◆ What this task involves:
Below are some records. Return exactly the lines from the one containing "Newsletter (128, 1347)" through the one containing "[Advanced Search] (2495, 14)", both included, and only those.

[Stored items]
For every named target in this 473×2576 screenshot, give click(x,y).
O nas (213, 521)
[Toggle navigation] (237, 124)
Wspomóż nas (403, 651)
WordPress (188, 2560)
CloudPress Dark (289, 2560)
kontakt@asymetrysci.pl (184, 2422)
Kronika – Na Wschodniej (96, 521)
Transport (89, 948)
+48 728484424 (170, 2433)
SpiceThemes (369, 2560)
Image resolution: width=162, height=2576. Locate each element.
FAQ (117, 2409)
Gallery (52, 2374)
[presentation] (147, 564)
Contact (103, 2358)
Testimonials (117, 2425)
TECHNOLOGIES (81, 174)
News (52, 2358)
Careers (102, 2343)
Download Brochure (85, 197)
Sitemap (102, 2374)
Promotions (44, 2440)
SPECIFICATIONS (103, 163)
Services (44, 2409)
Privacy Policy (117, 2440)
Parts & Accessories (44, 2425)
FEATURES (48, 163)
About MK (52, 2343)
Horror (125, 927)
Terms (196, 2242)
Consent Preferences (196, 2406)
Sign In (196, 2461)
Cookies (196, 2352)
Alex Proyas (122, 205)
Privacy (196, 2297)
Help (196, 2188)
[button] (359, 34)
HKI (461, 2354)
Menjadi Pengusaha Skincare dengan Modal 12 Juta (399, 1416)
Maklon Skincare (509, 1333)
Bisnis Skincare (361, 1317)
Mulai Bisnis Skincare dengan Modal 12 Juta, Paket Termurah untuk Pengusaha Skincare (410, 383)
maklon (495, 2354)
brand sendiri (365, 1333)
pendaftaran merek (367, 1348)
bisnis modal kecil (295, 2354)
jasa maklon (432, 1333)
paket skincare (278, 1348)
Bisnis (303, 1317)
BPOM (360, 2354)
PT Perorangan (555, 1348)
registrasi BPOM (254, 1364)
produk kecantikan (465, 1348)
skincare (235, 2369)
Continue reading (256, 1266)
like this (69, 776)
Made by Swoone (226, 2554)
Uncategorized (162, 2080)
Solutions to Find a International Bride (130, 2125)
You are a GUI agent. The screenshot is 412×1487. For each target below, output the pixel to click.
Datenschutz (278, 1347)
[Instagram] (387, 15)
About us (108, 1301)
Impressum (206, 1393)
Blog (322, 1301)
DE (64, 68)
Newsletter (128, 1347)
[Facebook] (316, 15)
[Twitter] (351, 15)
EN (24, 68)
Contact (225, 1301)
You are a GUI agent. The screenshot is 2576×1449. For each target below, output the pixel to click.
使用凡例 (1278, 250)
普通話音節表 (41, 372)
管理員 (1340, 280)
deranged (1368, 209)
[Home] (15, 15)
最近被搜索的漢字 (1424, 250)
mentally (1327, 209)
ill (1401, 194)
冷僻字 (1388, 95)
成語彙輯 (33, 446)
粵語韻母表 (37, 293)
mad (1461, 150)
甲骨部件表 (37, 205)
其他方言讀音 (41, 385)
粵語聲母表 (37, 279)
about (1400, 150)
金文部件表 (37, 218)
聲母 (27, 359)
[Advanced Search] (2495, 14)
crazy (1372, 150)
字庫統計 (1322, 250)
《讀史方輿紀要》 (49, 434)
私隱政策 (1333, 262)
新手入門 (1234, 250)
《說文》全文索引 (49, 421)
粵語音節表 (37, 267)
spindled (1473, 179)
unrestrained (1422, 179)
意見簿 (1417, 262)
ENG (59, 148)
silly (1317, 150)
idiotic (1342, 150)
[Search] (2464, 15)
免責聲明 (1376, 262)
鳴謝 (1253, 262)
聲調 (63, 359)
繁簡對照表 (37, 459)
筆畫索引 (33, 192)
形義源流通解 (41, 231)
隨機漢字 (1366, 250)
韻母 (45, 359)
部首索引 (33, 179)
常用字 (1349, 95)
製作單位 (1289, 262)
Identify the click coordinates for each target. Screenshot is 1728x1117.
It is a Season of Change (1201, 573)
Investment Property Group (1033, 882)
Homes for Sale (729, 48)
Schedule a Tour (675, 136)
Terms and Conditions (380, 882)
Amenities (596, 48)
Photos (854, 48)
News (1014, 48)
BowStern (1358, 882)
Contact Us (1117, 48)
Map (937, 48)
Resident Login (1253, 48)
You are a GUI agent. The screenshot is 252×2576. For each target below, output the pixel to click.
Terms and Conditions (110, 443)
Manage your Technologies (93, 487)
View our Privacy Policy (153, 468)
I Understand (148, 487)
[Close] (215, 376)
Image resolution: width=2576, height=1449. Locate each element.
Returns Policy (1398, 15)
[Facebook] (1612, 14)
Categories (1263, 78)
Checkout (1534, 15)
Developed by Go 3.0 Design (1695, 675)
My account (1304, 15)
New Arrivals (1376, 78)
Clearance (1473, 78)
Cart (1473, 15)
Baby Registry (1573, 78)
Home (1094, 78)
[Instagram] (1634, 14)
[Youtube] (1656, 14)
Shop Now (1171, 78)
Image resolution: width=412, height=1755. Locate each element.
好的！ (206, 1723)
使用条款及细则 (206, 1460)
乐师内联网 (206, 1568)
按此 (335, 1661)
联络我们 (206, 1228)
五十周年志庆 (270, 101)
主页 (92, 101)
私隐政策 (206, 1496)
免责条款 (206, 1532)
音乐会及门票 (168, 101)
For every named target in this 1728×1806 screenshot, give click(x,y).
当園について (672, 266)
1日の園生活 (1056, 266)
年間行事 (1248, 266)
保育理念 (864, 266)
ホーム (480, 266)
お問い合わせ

◆ Reply to the task:
Newsletter (128, 1347)
[Facebook] (316, 15)
[Twitter] (351, 15)
EN (24, 68)
Contact (225, 1301)
You are a GUI agent. The screenshot is 2576×1449. For each target below, output the pixel to click.
使用凡例 (1278, 250)
普通話音節表 (41, 372)
管理員 (1340, 280)
deranged (1368, 209)
[Home] (15, 15)
最近被搜索的漢字 (1424, 250)
mentally (1327, 209)
ill (1401, 194)
冷僻字 (1388, 95)
成語彙輯 (33, 446)
粵語韻母表 (37, 293)
mad (1461, 150)
甲骨部件表 (37, 205)
其他方言讀音 (41, 385)
粵語聲母表 (37, 279)
about (1400, 150)
金文部件表 (37, 218)
聲母 (27, 359)
[Advanced Search] (2495, 14)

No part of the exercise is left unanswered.